Text.
Darren edited this page Mar 12, 2026 · 1 revision

A matrix workflow lets your continuous integration (CI) pipeline run the same jobs across multiple Python versions, operating systems, or dependency sets—all in parallel.

This file is added to your local repository in <repository_name>/.github/workflows/CI.yml

Once committed and merged with MAIN, the workflow will be executed when commiting and pushing changes to your repository. If following the recommended respoitory actions, a Pull Request will need to be created in GitHub and the workflow will execute and a report be shown to the user and reviewer in the Pull Request.

1. Ensures compatibility across Python versions:

Different environments can behave slightly differently. By testing against multiple Python versions (e.g., 3.10–3.13), you quickly learn whether:

Your code works consistently everywhere New language releases introduce issues You’re safe to deprecate older versions

This dramatically reduces “works on my machine” problems.

  1. Catches bugs early

Matrix testing reveals problems that only show up in specific combinations, such as:

A package behaving differently in Python 3.12 A test passing on Linux but failing on Windows A dependency update breaking only one environment

Finding these early prevents expensive debugging later.

  1. Speeds up testing with parallel execution.

Although a matrix tests more environments, GitHub Actions runs them simultaneously, not sequentially. This means:

Broader test coverage without slowing down your CI Faster feedback to developers No bottlenecks when pushing PRs

  1. Helps maintain high-quality releases.

If you distribute a library or CLI, users may run it on different Python versions. A matrix workflow gives you:

Confidence that releases won’t break for downstream users Assurance that you support the versions you claim to support A professional, robust release pipeline

  1. Makes upgrading Python safer.
matrix:
  python-version: ["3.10", "3.11", "3.12", "3.13"]
  1. Easier maintenance over time

Your CI doesn’t have to be updated many times—it can be extended with a single line. Instead of writing multiple jobs, you define the logic once and let the matrix generate the variations automatically.

  1. Clear visibility into environment-specific failures

GitHub visually separates results for each Python version. This helps developers quickly understand:

  • Where a failure occurred
  • Which versions are affected
  • Whether it’s a universal issue or an edge case

This clarity speeds up debugging and reduces noise in PRs.

Given information.
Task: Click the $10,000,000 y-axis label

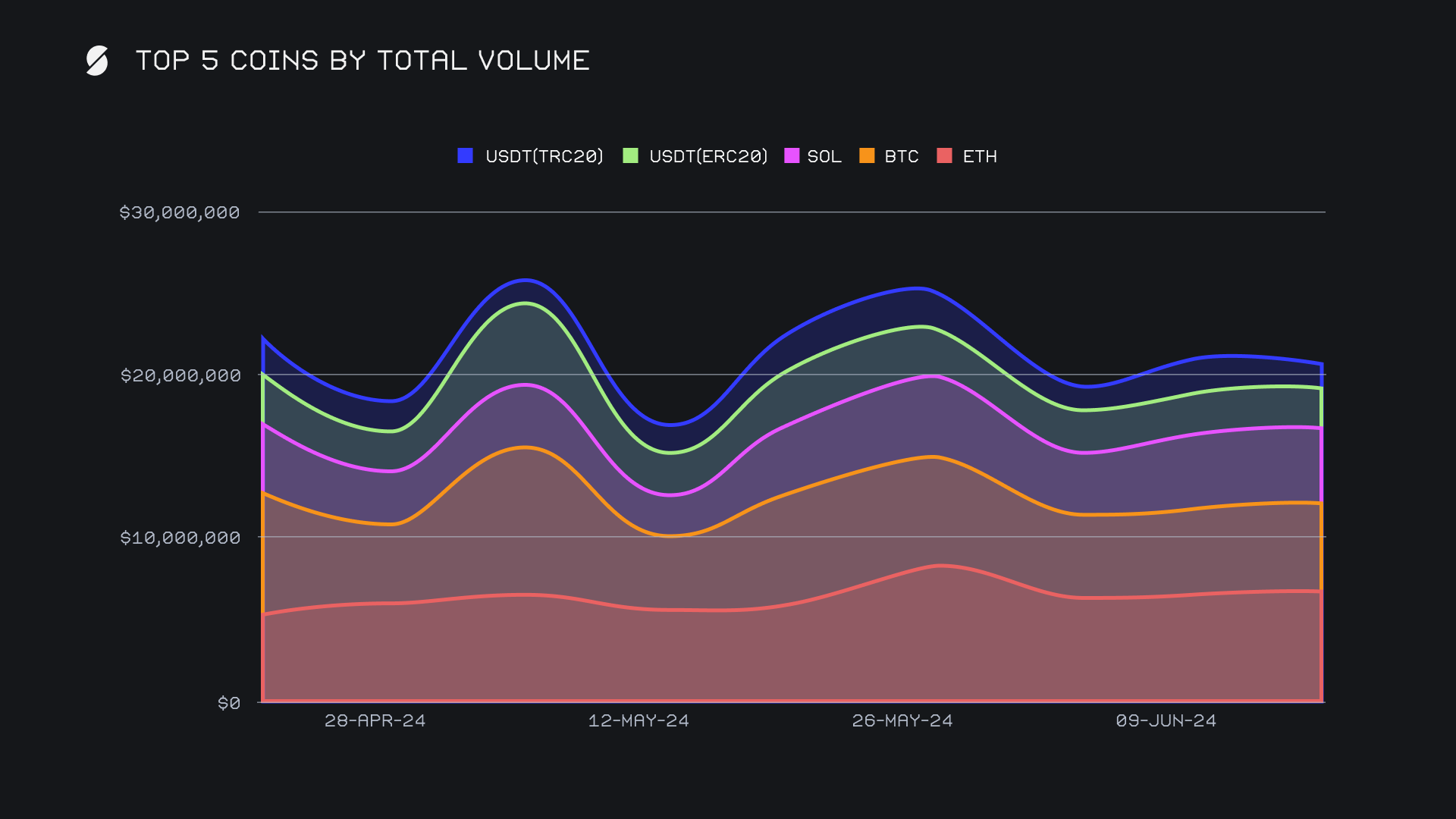Action: tap(180, 538)
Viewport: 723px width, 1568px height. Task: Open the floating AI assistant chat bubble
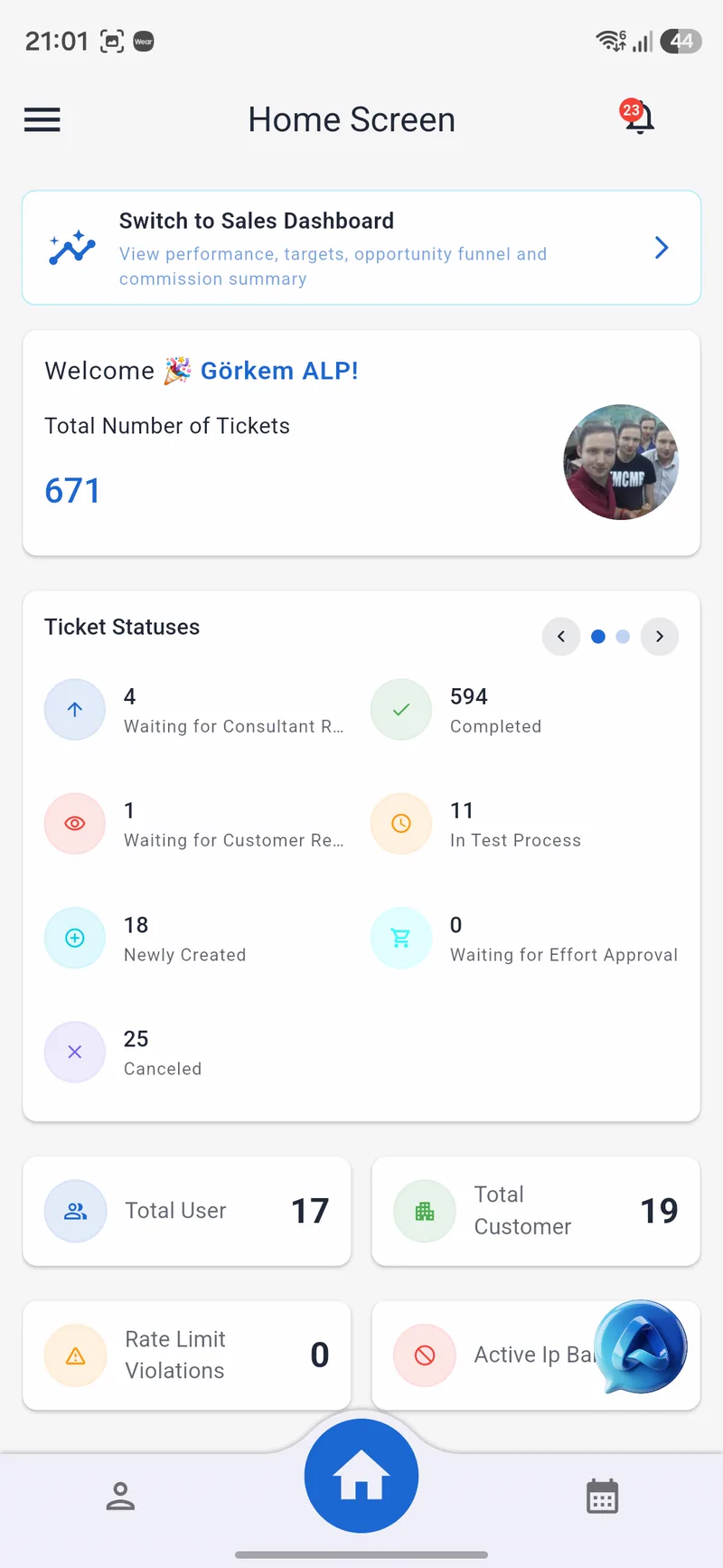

Written exercise A.
Decide whether each statement below agrees with the matrix workflow text. Answer yes or no for each, and quote the words from the text that settle it.
(i) GitHub Actions runs the environments in a matrix one after another.
(ii) The workflow file is placed in the repository's .github/workflows folder under the name CI.yml.
(iii) GitHub shows the results for each Python version separately.
Written exercise B. Extend the matrix workflow text beyond its final sentence, keeping its style and tone.

Task answer A.
(i) No: "GitHub Actions runs them simultaneously, not sequentially."
(ii) Yes: "This file is added to your local repository in <repository_name>/.github/workflows/CI.yml"
(iii) Yes: "GitHub visually separates results for each Python version."

Task answer B.
Below is an example of a simple CI configuration used in one of my repos.

name: CI (Python)

on:
  push:
    branches: [ "main", "master" ]
  pull_request:
    branches: [ "main", "master" ]

permissions:
  contents: read

concurrency:
  group: ${{ github.workflow }}-${{ github.ref }}
  cancel-in-progress: true

jobs:
  test:
    name: Python ${{ matrix.python-version }}
    runs-on: ubuntu-latest
    strategy:
      fail-fast: false
      matrix:
        python-version: [ "3.10", "3.11", "3.12", "3.13" ]

    steps:
      - name: Checkout
        uses: actions/checkout@v4

      - name: Set up Python
        uses: actions/setup-python@v5
        with:
          python-version: ${{ matrix.python-version }}
          cache: pip
          cache-dependency-path: |
            requirements.txt

      - name: Install dependencies
        run: |
          python -m pip install --upgrade pip
          # Core dev tooling
          pip install pytest pytest-cov ruff flake8
          # Project deps
          pip install -r requirements.txt
          # If your package is installable (optional)
          if [ -f pyproject.toml ] || [ -f setup.cfg ] || [ -f setup.py ]; then pip install -e .; fi

      - name: Lint (ruff)
        run: |
          # Lint package code and tests
          ruff check src/soa_builder tests

      # Keep flake8 if you depend on its rules (syntax/errors must fail, style warnings are non-blocking)
      - name: Lint (flake8)
        run: |
          flake8 src/soa_builder tests --count --select=E9,F63,F7,F82 --show-source --statistics
          flake8 src/soa_builder tests --count --exit-zero --max-complexity=10 --max-line-length=127 --statistics

      - name: Run tests (pytest + coverage)
        run: |
          mkdir -p reports
          pytest -q tests \
            --maxfail=1 \
            --disable-warnings \
            --junitxml=reports/junit.xml \
            --cov=soa_builder \
            --cov-report=xml:reports/coverage.xml \
            --cov-report=term-missing

      - name: Upload test reports
        if: always()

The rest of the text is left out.